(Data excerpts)
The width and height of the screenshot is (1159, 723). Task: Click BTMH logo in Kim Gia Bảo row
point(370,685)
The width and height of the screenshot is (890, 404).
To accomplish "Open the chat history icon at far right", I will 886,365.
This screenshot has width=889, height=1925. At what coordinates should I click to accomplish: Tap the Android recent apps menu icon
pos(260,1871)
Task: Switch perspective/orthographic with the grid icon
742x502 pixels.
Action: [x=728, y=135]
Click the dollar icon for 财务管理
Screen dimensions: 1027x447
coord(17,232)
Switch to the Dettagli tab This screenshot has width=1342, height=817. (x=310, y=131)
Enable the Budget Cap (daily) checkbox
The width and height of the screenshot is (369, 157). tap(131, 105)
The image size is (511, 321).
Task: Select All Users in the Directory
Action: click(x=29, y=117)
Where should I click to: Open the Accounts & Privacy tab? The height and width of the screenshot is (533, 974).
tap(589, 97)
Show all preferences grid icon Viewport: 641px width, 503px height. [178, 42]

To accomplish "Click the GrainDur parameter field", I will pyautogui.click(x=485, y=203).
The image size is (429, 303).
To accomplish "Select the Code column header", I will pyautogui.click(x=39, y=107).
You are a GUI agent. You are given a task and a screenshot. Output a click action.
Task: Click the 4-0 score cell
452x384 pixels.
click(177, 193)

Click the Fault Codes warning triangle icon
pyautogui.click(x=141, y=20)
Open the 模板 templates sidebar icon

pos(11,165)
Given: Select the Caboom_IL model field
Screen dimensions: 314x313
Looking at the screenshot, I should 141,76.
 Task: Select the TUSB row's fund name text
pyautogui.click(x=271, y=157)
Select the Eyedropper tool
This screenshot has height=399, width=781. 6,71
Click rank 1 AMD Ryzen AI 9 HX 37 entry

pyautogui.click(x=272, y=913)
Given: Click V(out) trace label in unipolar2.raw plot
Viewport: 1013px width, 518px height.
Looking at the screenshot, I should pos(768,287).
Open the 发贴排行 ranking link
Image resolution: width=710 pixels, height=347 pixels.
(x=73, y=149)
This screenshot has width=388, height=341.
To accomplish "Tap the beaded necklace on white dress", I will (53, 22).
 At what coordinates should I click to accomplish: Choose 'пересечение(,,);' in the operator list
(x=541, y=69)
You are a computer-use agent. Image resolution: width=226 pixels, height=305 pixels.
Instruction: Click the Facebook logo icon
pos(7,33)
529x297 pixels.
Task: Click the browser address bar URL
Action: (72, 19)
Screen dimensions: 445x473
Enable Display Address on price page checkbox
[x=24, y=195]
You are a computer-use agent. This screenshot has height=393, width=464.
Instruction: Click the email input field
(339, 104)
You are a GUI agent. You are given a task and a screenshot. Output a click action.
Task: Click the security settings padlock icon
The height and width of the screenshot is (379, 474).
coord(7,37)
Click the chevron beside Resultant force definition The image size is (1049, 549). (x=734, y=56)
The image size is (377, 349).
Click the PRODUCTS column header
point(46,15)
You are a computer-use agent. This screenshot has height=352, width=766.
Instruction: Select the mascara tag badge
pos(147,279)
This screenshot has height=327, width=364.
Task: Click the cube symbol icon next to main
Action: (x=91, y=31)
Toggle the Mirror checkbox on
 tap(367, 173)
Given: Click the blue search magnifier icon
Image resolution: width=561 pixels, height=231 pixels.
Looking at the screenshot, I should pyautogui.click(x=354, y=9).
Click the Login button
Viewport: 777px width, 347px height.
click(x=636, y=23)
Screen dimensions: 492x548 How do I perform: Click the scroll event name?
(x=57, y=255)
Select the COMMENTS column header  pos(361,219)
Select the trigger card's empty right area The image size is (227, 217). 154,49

*Task objective*
What you give back should be exactly the lines of the data above from the line with "Where should I" through the line with "Given: Select the Caboom_IL model field", both of those included, and nothing more.

*Task output*
Where should I click to: Open the Accounts & Privacy tab? The height and width of the screenshot is (533, 974).
tap(589, 97)
Show all preferences grid icon Viewport: 641px width, 503px height. [178, 42]

To accomplish "Click the GrainDur parameter field", I will pyautogui.click(x=485, y=203).
The image size is (429, 303).
To accomplish "Select the Code column header", I will pyautogui.click(x=39, y=107).
You are a GUI agent. You are given a task and a screenshot. Output a click action.
Task: Click the 4-0 score cell
452x384 pixels.
click(177, 193)

Click the Fault Codes warning triangle icon
pyautogui.click(x=141, y=20)
Open the 模板 templates sidebar icon

pos(11,165)
Given: Select the Caboom_IL model field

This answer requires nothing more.